[DATA RECORDS — start]
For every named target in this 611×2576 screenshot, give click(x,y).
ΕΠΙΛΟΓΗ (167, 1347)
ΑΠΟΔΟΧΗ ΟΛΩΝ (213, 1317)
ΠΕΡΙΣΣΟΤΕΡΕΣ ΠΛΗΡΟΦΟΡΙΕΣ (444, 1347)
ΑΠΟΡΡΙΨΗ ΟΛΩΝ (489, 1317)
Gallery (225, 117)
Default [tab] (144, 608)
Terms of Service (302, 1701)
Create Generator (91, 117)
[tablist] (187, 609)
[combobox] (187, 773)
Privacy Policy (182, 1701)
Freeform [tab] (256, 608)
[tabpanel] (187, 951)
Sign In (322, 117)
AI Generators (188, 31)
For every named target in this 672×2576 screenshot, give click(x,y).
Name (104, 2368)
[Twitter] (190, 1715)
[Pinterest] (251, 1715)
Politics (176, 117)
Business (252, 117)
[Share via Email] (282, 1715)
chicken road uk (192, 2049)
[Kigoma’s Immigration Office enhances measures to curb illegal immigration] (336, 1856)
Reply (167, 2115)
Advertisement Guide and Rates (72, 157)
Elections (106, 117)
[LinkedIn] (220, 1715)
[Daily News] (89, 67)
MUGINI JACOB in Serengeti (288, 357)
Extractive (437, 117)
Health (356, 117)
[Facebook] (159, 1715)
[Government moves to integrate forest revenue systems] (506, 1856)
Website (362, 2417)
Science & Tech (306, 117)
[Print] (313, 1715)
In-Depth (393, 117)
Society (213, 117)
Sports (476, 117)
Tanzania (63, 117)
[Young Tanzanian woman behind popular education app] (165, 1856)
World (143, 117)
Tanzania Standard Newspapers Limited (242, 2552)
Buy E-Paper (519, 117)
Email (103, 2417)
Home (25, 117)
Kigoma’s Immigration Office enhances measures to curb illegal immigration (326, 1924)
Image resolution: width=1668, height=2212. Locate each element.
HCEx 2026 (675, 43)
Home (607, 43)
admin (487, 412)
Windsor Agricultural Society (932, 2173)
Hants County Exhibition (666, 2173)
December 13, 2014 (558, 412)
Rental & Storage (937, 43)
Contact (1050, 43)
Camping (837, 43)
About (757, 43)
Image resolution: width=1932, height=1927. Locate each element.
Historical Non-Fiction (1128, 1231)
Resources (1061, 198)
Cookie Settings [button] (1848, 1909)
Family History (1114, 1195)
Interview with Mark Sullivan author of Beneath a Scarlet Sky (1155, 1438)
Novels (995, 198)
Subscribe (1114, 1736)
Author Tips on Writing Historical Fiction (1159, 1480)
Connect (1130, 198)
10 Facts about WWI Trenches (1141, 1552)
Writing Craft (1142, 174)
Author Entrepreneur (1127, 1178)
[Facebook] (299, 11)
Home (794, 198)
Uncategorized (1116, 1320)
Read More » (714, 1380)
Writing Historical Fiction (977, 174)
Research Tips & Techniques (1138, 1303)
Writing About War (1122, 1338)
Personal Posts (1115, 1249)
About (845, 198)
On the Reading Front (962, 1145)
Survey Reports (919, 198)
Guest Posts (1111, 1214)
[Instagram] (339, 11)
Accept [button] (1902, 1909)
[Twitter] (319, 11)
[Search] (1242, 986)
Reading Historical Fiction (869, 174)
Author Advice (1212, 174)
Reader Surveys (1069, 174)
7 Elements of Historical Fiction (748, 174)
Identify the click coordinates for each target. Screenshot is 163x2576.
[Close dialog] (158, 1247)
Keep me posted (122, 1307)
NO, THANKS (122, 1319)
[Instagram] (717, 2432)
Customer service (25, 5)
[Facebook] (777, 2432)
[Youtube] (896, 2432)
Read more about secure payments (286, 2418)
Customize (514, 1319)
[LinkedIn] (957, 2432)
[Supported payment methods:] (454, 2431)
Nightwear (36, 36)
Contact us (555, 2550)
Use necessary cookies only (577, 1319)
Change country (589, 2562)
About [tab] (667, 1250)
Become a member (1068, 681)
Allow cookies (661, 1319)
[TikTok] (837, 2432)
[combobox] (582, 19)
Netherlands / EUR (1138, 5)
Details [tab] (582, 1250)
[DATA RECORDS — finish]
What are the lines, exactly as written above, from the line with "World (143, 117)" to the line with "About (757, 43)", both included? Output only those.

• [SOLUTION TO THIS EXERCISE]:
World (143, 117)
Tanzania Standard Newspapers Limited (242, 2552)
Buy E-Paper (519, 117)
Email (103, 2417)
Home (25, 117)
Kigoma’s Immigration Office enhances measures to curb illegal immigration (326, 1924)
Image resolution: width=1668, height=2212. Locate each element.
HCEx 2026 (675, 43)
Home (607, 43)
admin (487, 412)
Windsor Agricultural Society (932, 2173)
Hants County Exhibition (666, 2173)
December 13, 2014 (558, 412)
Rental & Storage (937, 43)
Contact (1050, 43)
Camping (837, 43)
About (757, 43)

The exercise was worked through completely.